• [GIVEN PASSAGE]:

World’s oldest eel dies at 155 in Swedish well

Sweden is in mourning today over the death of the world’s oldest eel. Åle the eel was around 155 years old when he left a country bereft, a prodigious age for the European eel Anguilla anguilla which in the wild typically lives around seven years in fresh water before returning to the ocean to spawn and die. They can be very long-lived, though. The oldest recorded wild eel was 85 years old.

Åle was put in the well in the fishing village of Brantevik on the southeastern tip of Sweden by eight-year-old Samuel Nilsson in 1859. This was a common practice in a time when running water was rare (Stockholm only got public water mains in the 1850s; it took more than a century after that for waterworks to be installed in smaller towns) and a good eel could keep the home’s water supply free of bugs, worms, eggs, algae and any other number of critters. European eels will even eat carrion, so they’re extremely helpful additions to a well.

This particular eel has been a star for close to a hundred years, garnering articles in the paper, TV news stories and documentaries, even making an appearance in the Swedish Tom Sawyer, Bombi Bitt and I written by Fritiof Nilsson Piraten in 1932. Thomas Kjellman, current owner of the cottage, remembers Åle from when he was a boy. His family bought the house in 1962 with the understanding that the eel came with the property.

Last Tuesday, Kjellman lifted the lid off the well to show his famous eel to guests when he discovered Åle was no more. He had fallen apart, in fact, which must have put a bit of a damper on the annual crayfish party. They had to drain the well in order to recover the delicate remains which are being kept in the freezer until eel expert Dr. Håkan Wickström comes to pick them up. He will then take them to a laboratory in Stockholm for a necropsy.

Although the body is in pieces, the entire spine is intact and the family is hoping to send along the head as well. Rings in the otolith, or ear stone, of the eel would reveal its exact age.

The Kjellman family will have to take solace in the fact that they have a backup superannuated eel. Their other well eel, currently unnamed, is only about 110 years old.

You can catch a glimpse of Åle in his rather depressing well home/dungeon at 2:39 in the following video. You can see him in all his big-eyed glory (reportedly a result of a century spent in near constant darkness) when they bring him up into the light starting at 4:00.

• [DATASET CONTENT]:

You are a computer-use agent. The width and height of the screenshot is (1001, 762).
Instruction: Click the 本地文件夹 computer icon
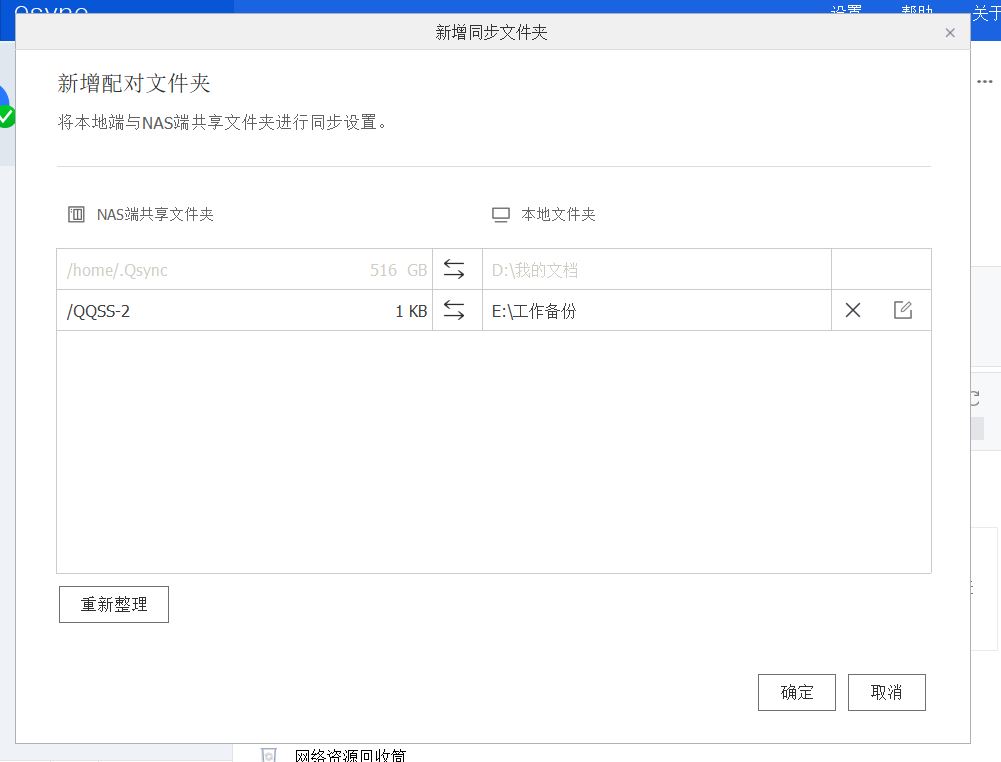(x=501, y=213)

• [TASK OBJECTIVE]: In the eel article, who placed Åle in the well, and in what year?

• [THE COMPLETED TASK]: Eight-year-old Samuel Nilsson placed Åle in the well in 1859.